My move from the traditional curriculum to the simulation/randomization-based curriculum was confounded with the simultaneous move of inference to the beginning of the course. Not only was I going to dive in to simulation/randomization as the primary mode by which to develop student understanding of statistical significance, but I was going to try it while completely turning the traditional ordering on its head.
But moving inference to week 2 means my students immediately experience statistics as a science, and they get this experience repeatedly throughout the course, and in the end showing them what statisticians do and how statisticians think is more important than my struggle with where to put the definitions of parameter and statistic.
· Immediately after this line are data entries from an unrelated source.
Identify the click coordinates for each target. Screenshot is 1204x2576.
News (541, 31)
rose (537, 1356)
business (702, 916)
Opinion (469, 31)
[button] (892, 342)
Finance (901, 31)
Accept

While this was a tall order and perhaps fraught with difficulty, I found that using simulation/randomization-based methods was the easy part. In comparison, moving inference to week 2 of a 10-week quarter was actually the hard part. Why was the switch from traditional to simulation easy? Certainly it took more work and preparation on my part. And for the introduction of inference, letting go of all the notation and formulae of hypothesis testing was intimidating, but from a student perspective it’s intuitively appealing. Once students understand that simulation can be used to determine probabilities in the long-run sense, what better way to assess how surprising a study outcome is than by comparing that outcome to what could happen by random chance?
On the other hand, what makes moving inference to the beginning of the quarter so difficult? In the traditional curriculum the foundations are laid before arriving at hypothesis testing. Students have already seen what descriptive statistics are, what we mean by variability and how to summarize data, what random samples are and why they are important. In addition, they have covered the fundamental language of statistics, basic ideas such as population, parameter, variable, and statistic. Beginning the discussion of inference so early means this language and these foundational ideas have not been fully developed. They are taught as they are needed, just-in-time. Thus, students can grasp the idea of studies having two potential explanations (random chance vs. the research conjecture), and they can assess the statistical significance of a study result by simulation to obtain a p-value, but these concepts may get lost or minimized as the students struggle to understand why a symmetric bell-shaped histogram is centered at its mean.
After teaching this way for eight quarters, I still struggle with the just-in-time paradigm, but I am whole-heartedly on board with the simulation/randomization-based curriculum. I recognize that one simple solution would be to preserve the traditional ordering of topics and use simulation/randomization to introduce inference later in the quarter. But moving inference to week 2 means my students immediately experience statistics as a science, and they get this experience repeatedly throughout the course, and in the end showing them what statisticians do and how statisticians think is more important than my struggle with where to put the definitions of parameter and statistic.